Wir schreiben das Jahr 2002 und nichts ist mehr so, wie es einmal war: die Autos werden runder, die Kinder immer dümmer, das Geld zunehmend wertloser und: Männer haben Brüste und Frauen kriegen Schwänze. Das ist nur eine, sicherlich halbstarken-polemische und nicht wirklich schlaue Sicht auf den Strudel der Veränderung der Neuzeit. Da hat sich Gabriel Baur schon mehr Gedanken gemacht und nimmt uns mit auf eine Reise durch ein Universum, welches eines unserer Gesellschafts"phänomene" genauer beleuchtet.
Baur hat sich den Drag-Kings New Yorks an die Fersen geheftet und läßt sie in einer raffiniert aufgebauten, fesselnd erzählten und mitunter sehr intimen Dokumentation zu Wort kommen. Grenzen sind Grenzen sind Geschlechtergrenzen. Diese konservative Sichtweise der Dinge heben Del la Grace, Mo B. Dick, Bridge Markland und ihre zahlreichen Freunde aus dem Reich der Könige und Königinnen entsprechend aus den Angeln und begeben sich aus unterschiedlichen Motiven in den Sog der Verwandlung, in das Spiel um Identitäten, um die Sehnsucht nach Persönlichkeit.

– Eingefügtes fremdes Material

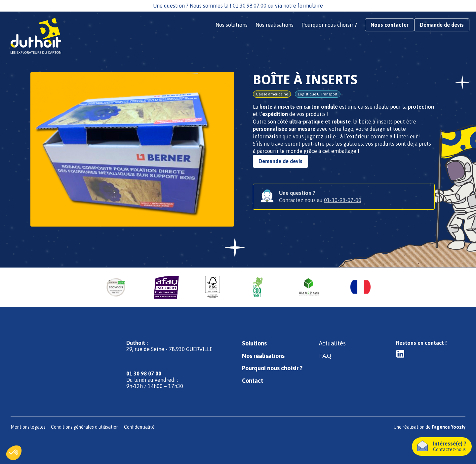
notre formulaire (303, 6)
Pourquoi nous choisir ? (329, 25)
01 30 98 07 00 (144, 374)
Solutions (254, 343)
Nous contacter (389, 25)
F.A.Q (325, 356)
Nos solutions (231, 25)
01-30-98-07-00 (342, 200)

Bridge spielt eher mit der Geschlechtslosigkeit oder dem übertriebenen Gegenstück und schafft sich imaginäre Figuren wie Karl, den glatzentragenden Proto-Deutschen. Bei anderen sieht das Ich-Puzzle nicht ganz so spielerisch aus. Sie sind eher falsch eingelagerte Seelen, die dieses launige Mißgeschick der Natur angehen müssen: mit Hormonen, Operationen, mit sozialen Blessuren. Baur führt diese allesamt doch starken Charaktere niemals vor, sie ist ihnen so nah und vertraut, daß sämtliche Grenzen der Beschämung und des Zweifels aufgehoben werden, und genau darum sollte es doch gehen: freier Geist, freies Leben, freie Formen.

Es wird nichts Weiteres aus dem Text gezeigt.